First, I am headed back to Bahia de los Angeles to sample for the first time since COVID hit. And I am doing so with a friend for almost 50 years (Dave Sandstrom, neurobiologist and self-taught naturalist) and a new friend (Natalia Rodriguez-Revelo, see this post), and will overlap at the study site with Sula Vanderplank and Lluvia Flores. On top of that I have some Fundulus work this summer with a couple of McNair scholars. How cool is that?
Second, I am starting sabbatical. I always feel a little guilt about sabbatical - it is a truly incredible benefit of being a tenured professor, but it also is a bit sybaritic. I love the time to rest, write papers, hang with family, and basically refresh before another seven years of teaching and research.

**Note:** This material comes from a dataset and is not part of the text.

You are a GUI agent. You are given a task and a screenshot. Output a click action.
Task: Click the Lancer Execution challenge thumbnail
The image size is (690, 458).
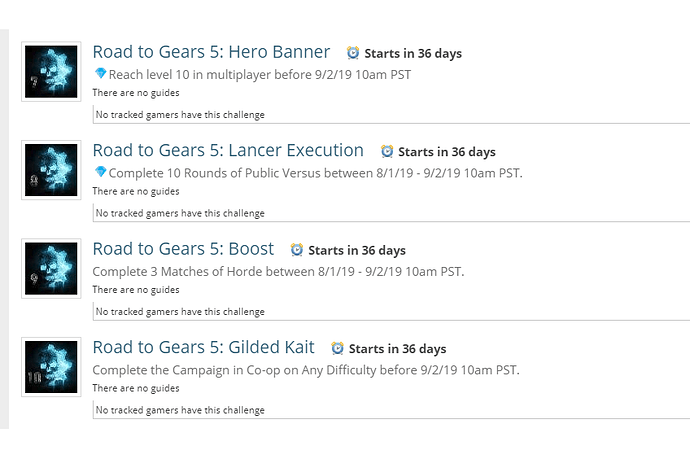(x=50, y=170)
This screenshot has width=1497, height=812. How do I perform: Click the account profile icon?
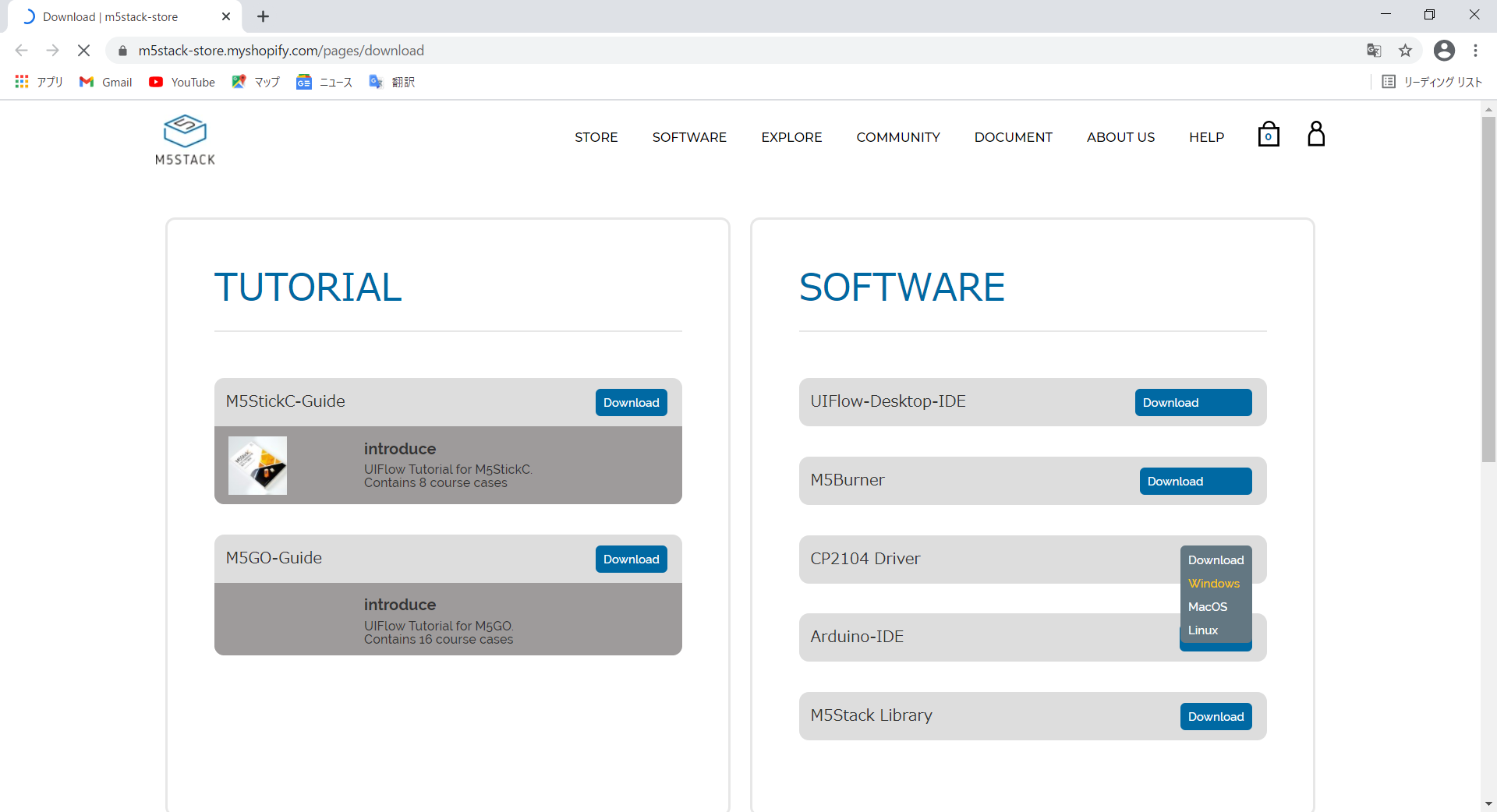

But one can’t help but look at those who work harder than I do to help make my life and job better (e.g., our Executive Assistants, groundskeepers, housekeepers, etc) who never get the luxury of a sabbatical.
Finally, I was just promoted to full professor. I was humbled and honored by the kind words in my letter form the Dean, my Department, and the committee. I should note that it also definitely set off my imposter syndrome - reading so many ludicrously positive things about my teaching and research is a recipe for making me think “Oh crap, they think THAT about me? I hope they don’t find out!”. But really, my overwhelming feeling is of being appreciated and supported, and how I need to keep pushing to be better at what I do, so thanks.
And now I can start muttering to the kids at the park “That’s ‘Full Professor’, damn you…”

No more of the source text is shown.